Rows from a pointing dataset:
....................
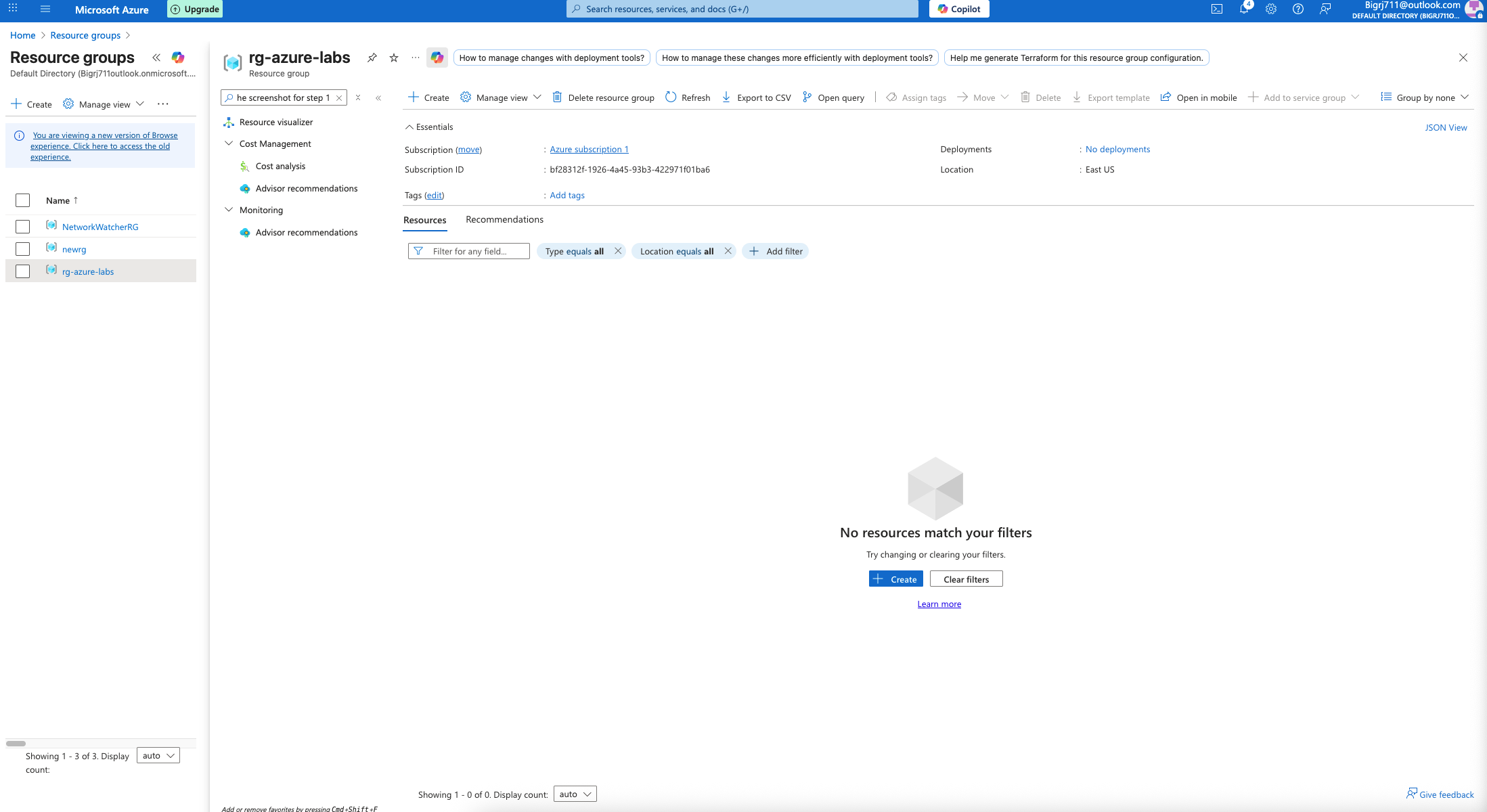Viewport: 1487px width, 812px height.
Task: Pin rg-azure-labs to dashboard
Action: [372, 58]
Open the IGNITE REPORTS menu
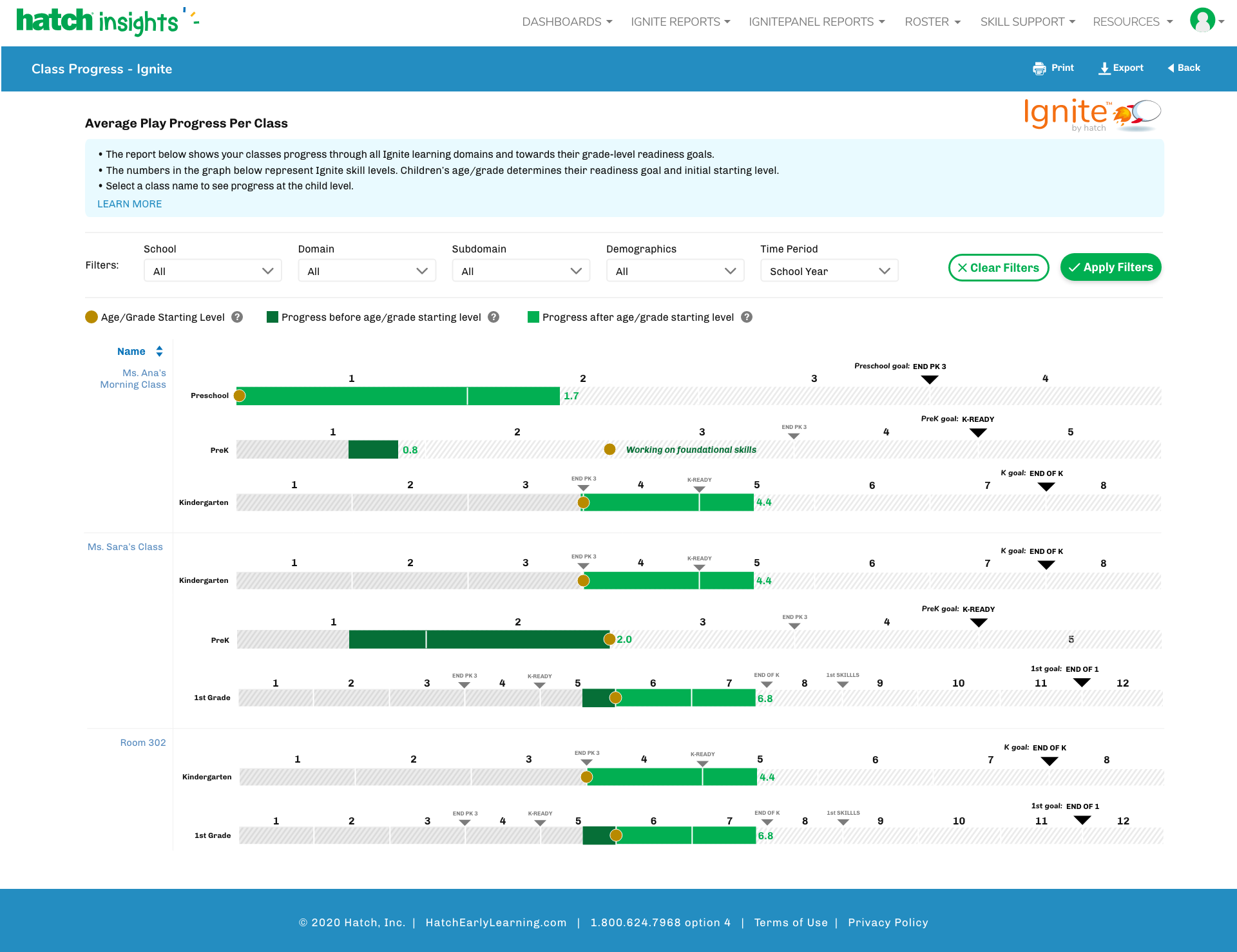This screenshot has height=952, width=1237. tap(680, 21)
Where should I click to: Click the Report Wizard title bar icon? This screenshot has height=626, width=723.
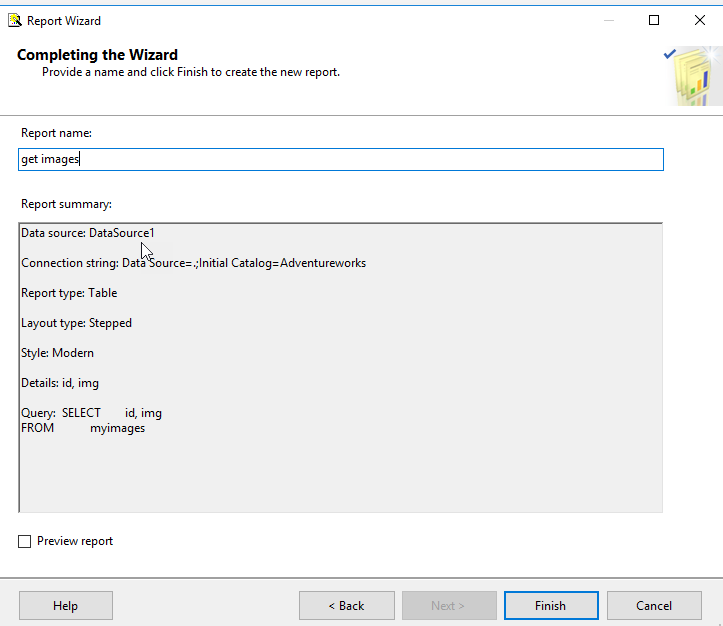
....................
### [Problem]
Convert all the rows above into a numbered list, dropping any blank lines. Omit the pictures from your answer.

### [Exercise result]
1. Viewport: 1487px width, 812px height.
2. Task: Pin rg-azure-labs to dashboard
3. Action: [372, 58]
4. Open the IGNITE REPORTS menu
5. This screenshot has height=952, width=1237. tap(680, 21)
6. Where should I click to: Click the Report Wizard title bar icon? This screenshot has height=626, width=723.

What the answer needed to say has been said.